## How to complete this task
Could you write what comes next in the news piece below on Tim Cook's warning that Apple price increases are unavoidable?

Apple CEO Tim Cook has stated that price increases for its products are “unavoidable” due to soaring costs for memory and storage chips, driven by AI infrastructure demand. According to Cook, chip costs have risen between 80% and 200%, making the situation unsustainable. This could lead to the iPhone 18 Pro costing over $200 more than its predecessor to maintain margins. While Apple’s stock has stagnated, the company is mitigating pressures through a new chip manufacturing deal with Intel.
Apple CEO Tim Cook told The Wall Street Journal that “price increases are unavoidable” for most products. Cook cited the AI infrastructure buildout, which is squeezing the global supply of crucial memory and storage chips.
The cost of these chips has risen between 80% and 200%, largely driven by explosive data center demand. Cook stated Apple has tried to mitigate increases but the situation is now unsustainable, potentially affecting upcoming September launches.
Specific timing and amounts were not disclosed, but the iPhone 18 Pro may need a price jump of over $200 relative to the 17 Pro to maintain margins. With a Fall event months away, product prices could reach their highest ever.

[Data records]
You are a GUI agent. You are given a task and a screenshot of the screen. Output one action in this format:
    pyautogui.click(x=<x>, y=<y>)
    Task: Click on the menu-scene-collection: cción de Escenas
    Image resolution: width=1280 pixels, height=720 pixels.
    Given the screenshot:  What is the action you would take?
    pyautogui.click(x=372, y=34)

## Output of the exercise
The potential price hikes are already affecting market sentiment around Apple stock. AAPL has stagnated around $297 over the last 30 days, slowing its 9% climb earlier in 2026.
Some Wall Street firms have changed their tone, with Phillip Securities analyst Helena Wang maintaining a ‘hold’ rating and warning the stock could slump further. However, Wedbush and Bank of America reiterated buy ratings this week.
Apple is leaning into the chip market to stay afloat, recently agreeing to a deal where Intel will manufacture chips for the iPhone maker. This move capitalizes on industry growth despite Apple’s late entry into the chip and AI race.